DATA FOR THIS TASK:
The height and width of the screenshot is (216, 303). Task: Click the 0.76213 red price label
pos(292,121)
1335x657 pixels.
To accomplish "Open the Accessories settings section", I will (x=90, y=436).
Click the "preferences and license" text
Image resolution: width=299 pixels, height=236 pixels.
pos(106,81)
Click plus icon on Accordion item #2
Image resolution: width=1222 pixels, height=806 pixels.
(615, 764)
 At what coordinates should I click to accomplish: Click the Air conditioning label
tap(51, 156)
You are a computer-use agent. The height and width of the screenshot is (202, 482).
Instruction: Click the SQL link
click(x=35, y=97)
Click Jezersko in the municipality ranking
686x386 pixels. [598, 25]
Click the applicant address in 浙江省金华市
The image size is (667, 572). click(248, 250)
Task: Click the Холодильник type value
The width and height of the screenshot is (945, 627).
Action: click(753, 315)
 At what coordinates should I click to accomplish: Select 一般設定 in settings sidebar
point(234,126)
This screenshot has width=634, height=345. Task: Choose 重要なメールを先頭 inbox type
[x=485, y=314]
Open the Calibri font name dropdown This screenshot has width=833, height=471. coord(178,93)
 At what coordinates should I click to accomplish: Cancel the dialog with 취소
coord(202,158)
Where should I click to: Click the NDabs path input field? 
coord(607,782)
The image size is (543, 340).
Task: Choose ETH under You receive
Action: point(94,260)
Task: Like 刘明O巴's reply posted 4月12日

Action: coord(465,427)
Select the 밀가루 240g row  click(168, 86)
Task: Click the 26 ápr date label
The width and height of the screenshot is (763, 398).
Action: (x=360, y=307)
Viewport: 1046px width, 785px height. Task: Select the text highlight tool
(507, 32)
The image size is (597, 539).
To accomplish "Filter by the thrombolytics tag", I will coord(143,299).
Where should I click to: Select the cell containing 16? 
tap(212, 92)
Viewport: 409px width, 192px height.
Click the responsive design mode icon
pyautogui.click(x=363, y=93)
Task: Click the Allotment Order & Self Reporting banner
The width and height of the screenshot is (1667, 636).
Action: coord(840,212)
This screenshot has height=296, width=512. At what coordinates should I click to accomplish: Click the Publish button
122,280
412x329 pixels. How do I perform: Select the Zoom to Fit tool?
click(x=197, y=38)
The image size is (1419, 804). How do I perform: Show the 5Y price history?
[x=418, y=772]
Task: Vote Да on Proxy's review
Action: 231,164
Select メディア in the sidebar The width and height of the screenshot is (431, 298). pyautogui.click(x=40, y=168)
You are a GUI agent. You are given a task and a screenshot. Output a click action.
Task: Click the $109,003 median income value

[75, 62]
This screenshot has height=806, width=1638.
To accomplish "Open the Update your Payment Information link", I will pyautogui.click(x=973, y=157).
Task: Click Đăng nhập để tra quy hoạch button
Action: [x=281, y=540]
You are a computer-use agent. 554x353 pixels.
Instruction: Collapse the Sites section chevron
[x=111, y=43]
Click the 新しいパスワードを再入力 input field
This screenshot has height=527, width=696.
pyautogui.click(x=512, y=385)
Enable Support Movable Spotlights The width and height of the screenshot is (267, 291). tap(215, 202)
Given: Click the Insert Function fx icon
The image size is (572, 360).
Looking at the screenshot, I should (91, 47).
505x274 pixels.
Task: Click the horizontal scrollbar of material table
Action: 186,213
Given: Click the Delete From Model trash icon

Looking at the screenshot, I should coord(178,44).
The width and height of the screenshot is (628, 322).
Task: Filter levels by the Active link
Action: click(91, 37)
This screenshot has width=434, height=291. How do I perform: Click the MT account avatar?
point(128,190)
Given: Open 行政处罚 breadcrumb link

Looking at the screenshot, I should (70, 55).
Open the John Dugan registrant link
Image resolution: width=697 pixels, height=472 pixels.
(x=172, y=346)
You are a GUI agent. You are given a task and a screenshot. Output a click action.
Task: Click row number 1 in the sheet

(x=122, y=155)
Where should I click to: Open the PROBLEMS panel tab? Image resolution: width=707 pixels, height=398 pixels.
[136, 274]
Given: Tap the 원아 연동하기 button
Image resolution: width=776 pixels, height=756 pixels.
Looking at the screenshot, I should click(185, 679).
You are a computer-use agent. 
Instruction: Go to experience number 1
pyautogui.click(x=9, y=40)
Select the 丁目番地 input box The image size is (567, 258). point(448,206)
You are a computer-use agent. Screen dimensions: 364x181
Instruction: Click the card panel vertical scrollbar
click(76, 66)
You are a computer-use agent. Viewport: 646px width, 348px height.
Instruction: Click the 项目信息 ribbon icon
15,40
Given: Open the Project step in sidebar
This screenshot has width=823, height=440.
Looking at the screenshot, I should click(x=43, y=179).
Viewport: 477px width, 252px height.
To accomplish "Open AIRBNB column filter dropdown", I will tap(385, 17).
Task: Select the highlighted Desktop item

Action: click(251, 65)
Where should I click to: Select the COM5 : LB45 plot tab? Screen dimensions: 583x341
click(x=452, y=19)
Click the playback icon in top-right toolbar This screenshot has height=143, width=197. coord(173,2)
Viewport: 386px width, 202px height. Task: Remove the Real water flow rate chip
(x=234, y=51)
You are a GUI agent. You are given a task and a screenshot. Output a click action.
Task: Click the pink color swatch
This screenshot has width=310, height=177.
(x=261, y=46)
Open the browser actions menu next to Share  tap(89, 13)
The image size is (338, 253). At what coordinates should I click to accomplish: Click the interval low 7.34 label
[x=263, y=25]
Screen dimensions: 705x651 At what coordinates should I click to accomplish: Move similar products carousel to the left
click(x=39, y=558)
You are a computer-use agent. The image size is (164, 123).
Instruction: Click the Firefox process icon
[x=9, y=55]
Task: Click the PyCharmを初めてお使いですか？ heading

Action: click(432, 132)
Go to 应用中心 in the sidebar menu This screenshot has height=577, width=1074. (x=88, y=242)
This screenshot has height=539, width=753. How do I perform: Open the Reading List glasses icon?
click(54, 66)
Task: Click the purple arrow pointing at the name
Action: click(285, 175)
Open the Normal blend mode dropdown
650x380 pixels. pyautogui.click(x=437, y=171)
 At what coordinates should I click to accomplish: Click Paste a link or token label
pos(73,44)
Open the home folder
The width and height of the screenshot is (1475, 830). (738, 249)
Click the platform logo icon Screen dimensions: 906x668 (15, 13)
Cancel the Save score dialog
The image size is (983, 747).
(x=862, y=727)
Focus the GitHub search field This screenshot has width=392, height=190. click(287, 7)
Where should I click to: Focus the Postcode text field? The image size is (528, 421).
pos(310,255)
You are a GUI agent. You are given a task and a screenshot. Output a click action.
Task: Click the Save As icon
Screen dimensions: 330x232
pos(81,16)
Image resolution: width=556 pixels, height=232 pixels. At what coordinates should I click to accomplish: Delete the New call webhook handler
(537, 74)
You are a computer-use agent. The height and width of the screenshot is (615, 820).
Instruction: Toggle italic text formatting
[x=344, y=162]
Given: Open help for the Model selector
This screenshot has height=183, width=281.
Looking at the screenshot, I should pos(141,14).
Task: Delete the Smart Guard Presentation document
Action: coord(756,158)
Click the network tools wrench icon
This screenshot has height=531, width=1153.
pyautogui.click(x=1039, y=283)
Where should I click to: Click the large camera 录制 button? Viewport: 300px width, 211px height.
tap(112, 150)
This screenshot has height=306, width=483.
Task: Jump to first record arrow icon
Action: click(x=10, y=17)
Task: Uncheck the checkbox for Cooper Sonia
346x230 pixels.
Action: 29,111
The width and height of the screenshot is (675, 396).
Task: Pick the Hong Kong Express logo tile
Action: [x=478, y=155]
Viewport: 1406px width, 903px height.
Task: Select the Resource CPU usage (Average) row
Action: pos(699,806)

TO DO:
Would you please transcribe the lines above exactly, starting with the first line of the material and ending with the line that has "1335x657 pixels."?

SOLUTION:
The height and width of the screenshot is (216, 303). Task: Click the 0.76213 red price label
pos(292,121)
1335x657 pixels.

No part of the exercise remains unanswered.